为了研究霍山石斛中联苄类化合物 dendrocandin U 的抗炎作用机制，文章建立脂多糖(LPS)诱导的RAW264.7细胞炎症模型，运用Griess法检测NO的释放量，运用实时定量聚合酶链式反应(polymerase chain reaction, PCR)检测诱导型一氧化氮合酶(inducible nitric oxide synthase, iNOS)、肿瘤坏死因子-$\alpha$ (tumor necrosis factor $\alpha$ , TNF- $\alpha$ )和白细胞介素-1β(interleukin-1β, IL-1β)mRNA的表达，运用Western Blot检测核因子 $\kappa$ B(nuclear factor kappa-B, NF- $\kappa$ B)、丝裂原活化蛋白激酶(mitogen-activated protein kinases, MAPKs)和Akt信号通路相关蛋白的表达。
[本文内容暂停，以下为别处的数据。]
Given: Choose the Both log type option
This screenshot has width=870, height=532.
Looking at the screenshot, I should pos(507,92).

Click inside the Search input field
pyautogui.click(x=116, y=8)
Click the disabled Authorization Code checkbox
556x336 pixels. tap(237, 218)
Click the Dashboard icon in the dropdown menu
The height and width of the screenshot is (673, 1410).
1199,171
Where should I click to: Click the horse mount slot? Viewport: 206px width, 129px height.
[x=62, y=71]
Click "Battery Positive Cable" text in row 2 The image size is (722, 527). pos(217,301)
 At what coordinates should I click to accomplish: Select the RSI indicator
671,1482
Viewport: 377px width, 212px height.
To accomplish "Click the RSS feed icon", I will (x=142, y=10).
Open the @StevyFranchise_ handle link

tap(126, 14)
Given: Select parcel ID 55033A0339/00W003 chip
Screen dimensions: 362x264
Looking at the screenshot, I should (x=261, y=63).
研究发现，dendrocandin U可显著抑制LPS诱导的RAW264.7细胞NO释放，iNOS、TNF- $\alpha$ 、IL-1β的mRNA表达( $P<0.01$ )以及 $\mathrm{I}\kappa\mathrm{B}, \mathrm{p}65, \mathrm{ERK}1/2, \mathrm{JNK}1/2, \mathrm{p}38, \mathrm{Akt}$ 磷酸化( $P<0.05$ )。结果表明，dendrocandin U可能是通过抑制NF- $\kappa$ B、MAPKs和Akt信号通路的激活来抑制LPS诱导的RAW264.7细胞炎症反应。
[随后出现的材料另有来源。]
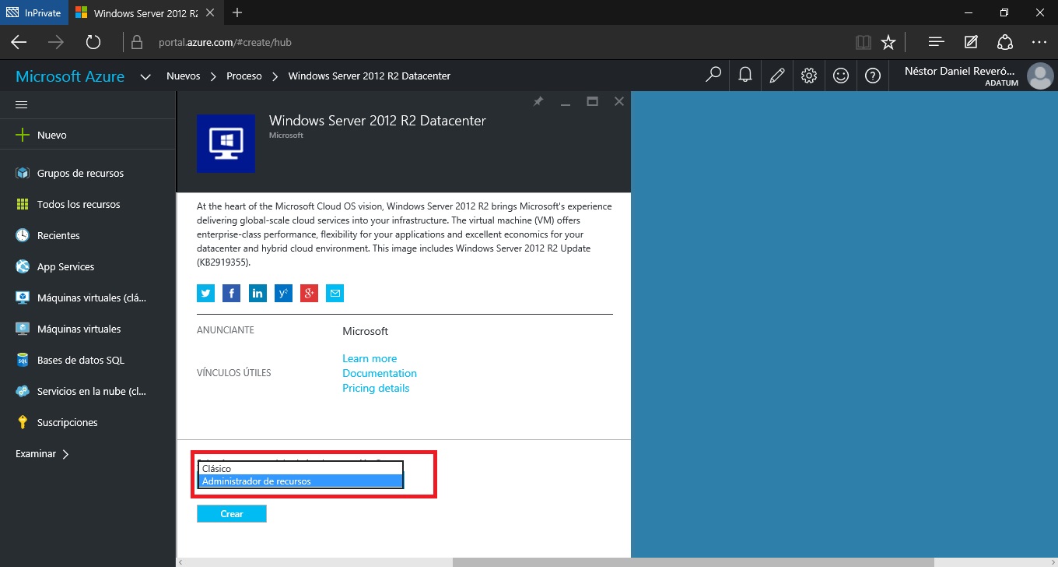Screen dimensions: 1058x567
Task: Share by email using the envelope icon
Action: (x=335, y=294)
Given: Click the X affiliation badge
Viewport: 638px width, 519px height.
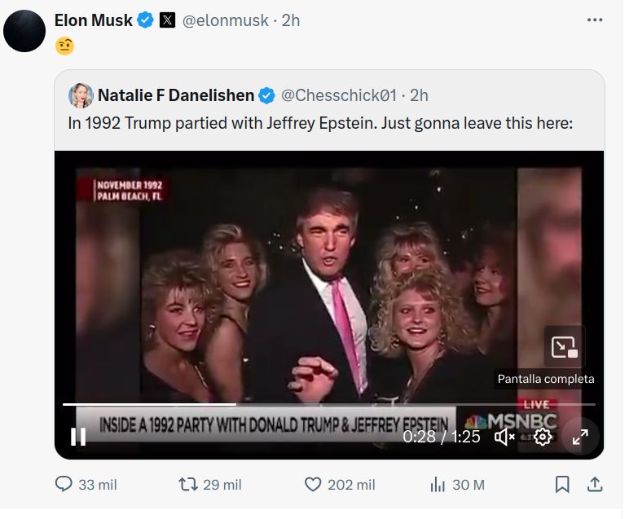Looking at the screenshot, I should [167, 21].
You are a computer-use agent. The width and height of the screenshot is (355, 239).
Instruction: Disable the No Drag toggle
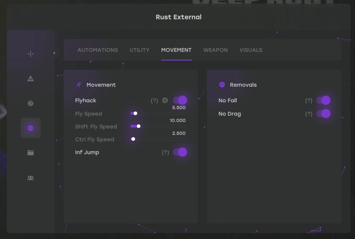(323, 114)
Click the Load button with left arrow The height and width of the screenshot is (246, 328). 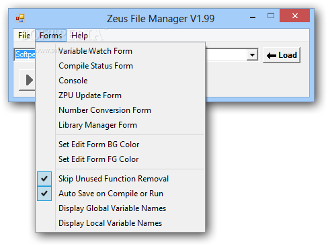(x=282, y=55)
To study the anti-inflammatory mechanism of dendrocandin U from Dendrobium huoshanense, a model of LPS-induced inflammation in RAW264.7 cells was established. The release of NO was detected by Griess method, the mRNA expressions of inducible nitric oxide synthase(iNOS), tumor necrosis factor$\alpha$ (TNF- $\alpha$ ) and interleukin-1 $\beta$ (IL-1 $\beta$ ) were detected by quantitative real-time polymerase chain reaction(RT-qPCR), and the expressions of proteins related to nuclear factor kappa-B(NF- $\kappa$ B), mitogen-activated protein kinases(MAPKs) and Akt signaling pathways were detected by Western blot. The results showed that dendrocandin U significantly inhibited LPS-induced NO release and mRNA expressions of iNOS, TNF- $\alpha$ and IL-1 $\beta$ in RAW264.7 cells ( $P<0.01$ ). Meanwhile, dendrocandin U significantly inhibited LPS-induced phosphorylation of I $\kappa$ B, p65, ERK1/2, JNK1/2, p38 and Akt ( $P<0.05$ ). Dendrocandin U could inhibit LPS-induced inflammatory responses in RAW264.7 cells by inhibiting the activation of NF- $\kappa$ B, MAPKs and Akt signaling pathways.